The Commerce Ministry said the U.S. move constituted an “unreasonable suppression of Chinese enterprises and a serious breach of international economic and trade rules.”
China will “take necessary measures to firmly safeguard Chinese companies’ legitimate rights and interests,” the ministry’s statement said.
No details were given, but China has denied allegations of arbitrary detention and forced labor in the far western region of Xinjiang and increasingly responded to sanctions against companies and officials with its own bans on visas and financial links.
The U.S. Commerce Department said in a statement Friday that the electronics and technology firms and other businesses helped enable “Beijing’s campaign of repression, mass detention and high-technology surveillance” against Muslim minorities in Xinjiang.
The penalties prohibit Americans from selling equipment or other goods to the firms. The United States has stepped up financial and trade penalties over China’s treatment of Uyghurs and other Muslim minorities, along with its crackdown on democracy in the semi-autonomous city of Hong Kong.
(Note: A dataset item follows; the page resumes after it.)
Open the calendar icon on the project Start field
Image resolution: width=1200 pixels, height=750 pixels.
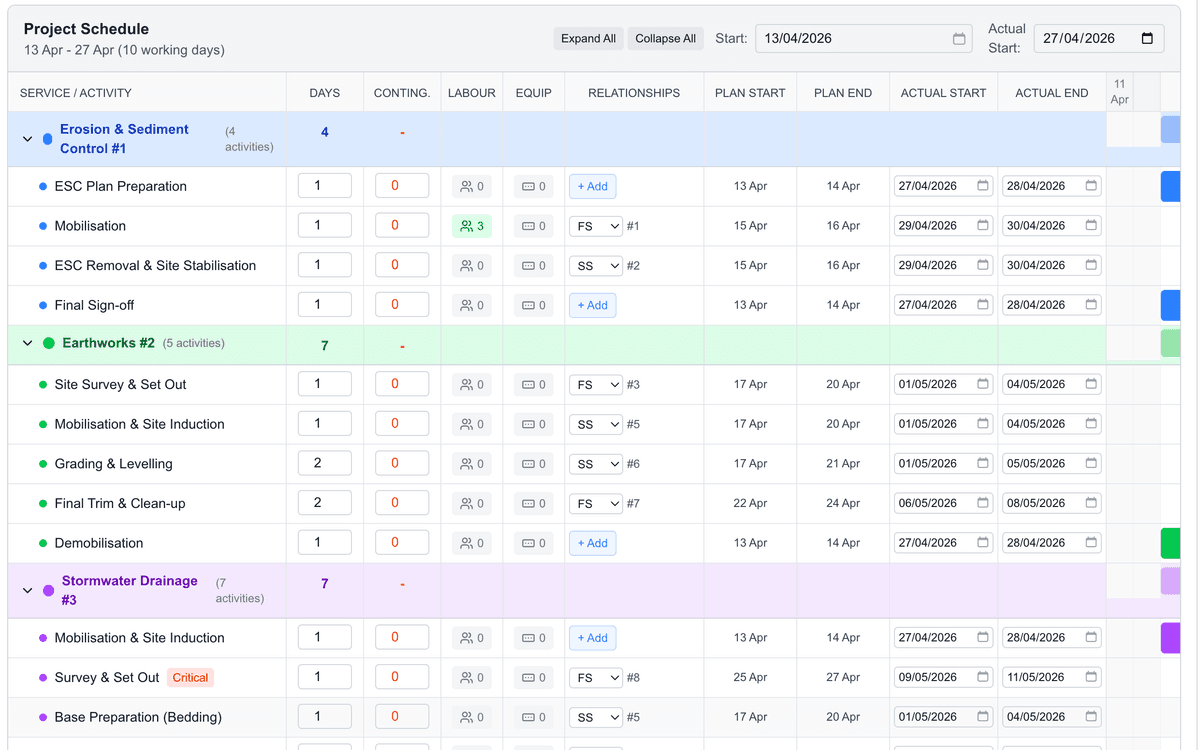point(957,38)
The Chinese government since 2017 has detained a million or more people in Xinjiang. Critics accuse China of operating forced labor camps and carrying out torture and coerced sterilization as it allegedly seeks to assimilate Muslim ethnic minority groups.
The U.S. Commerce Department said 14 companies were added to its Entity List over their dealings in Xinjiang, and another five for aiding China’s armed forces.
“The Department of Commerce remains firmly committed to taking strong, decisive action to target entities that are enabling human rights abuses in Xinjiang or that use U.S. technology to fuel China’s destabilizing military modernization efforts,” Commerce Secretary Gina Raimondo said in a statement posted on the department’s website.